=== Consigne ===
Recopiez sans rien changer les lignes allant de celle qui contient "1336x657 pixels." jusqu'à celle qui contient "tap(561, 64)", ces deux lignes comprises, en omettant les images.

=== Données enregistrées ===
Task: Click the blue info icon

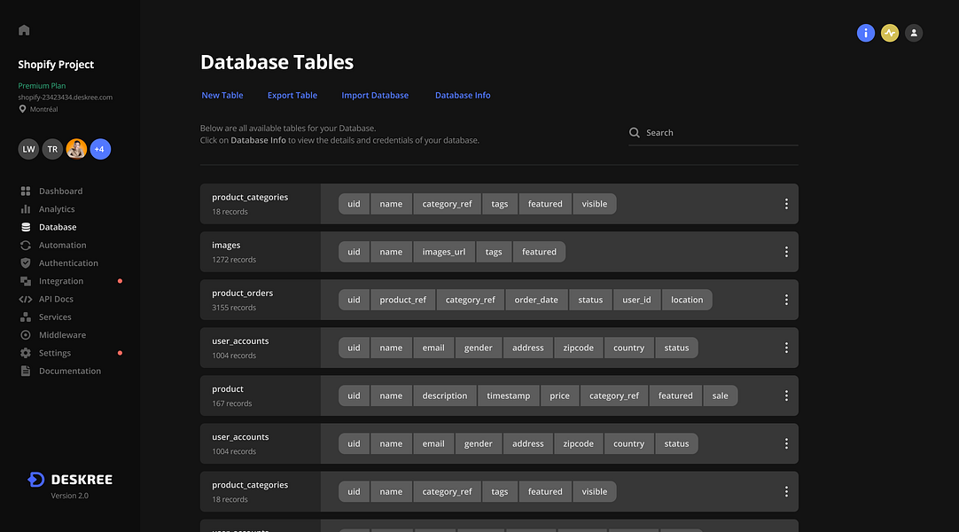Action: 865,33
==
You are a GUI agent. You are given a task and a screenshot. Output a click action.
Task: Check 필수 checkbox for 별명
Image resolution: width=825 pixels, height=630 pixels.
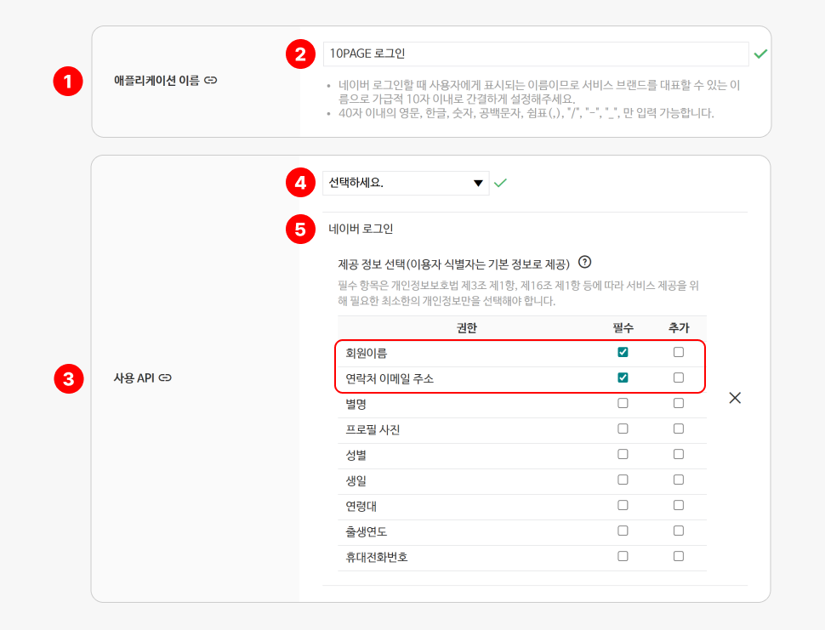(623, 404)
==
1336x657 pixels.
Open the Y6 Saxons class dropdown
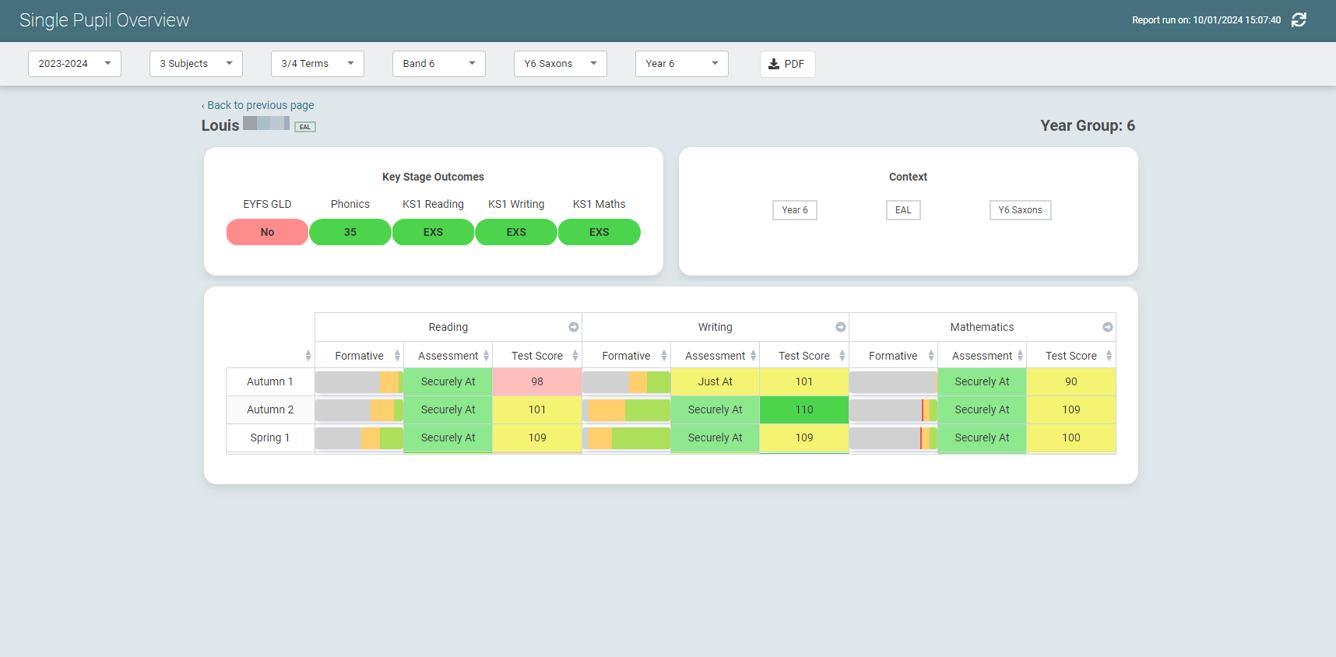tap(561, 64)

=== Réponse ===
1336x657 pixels.
Open the Y6 Saxons class dropdown
tap(561, 64)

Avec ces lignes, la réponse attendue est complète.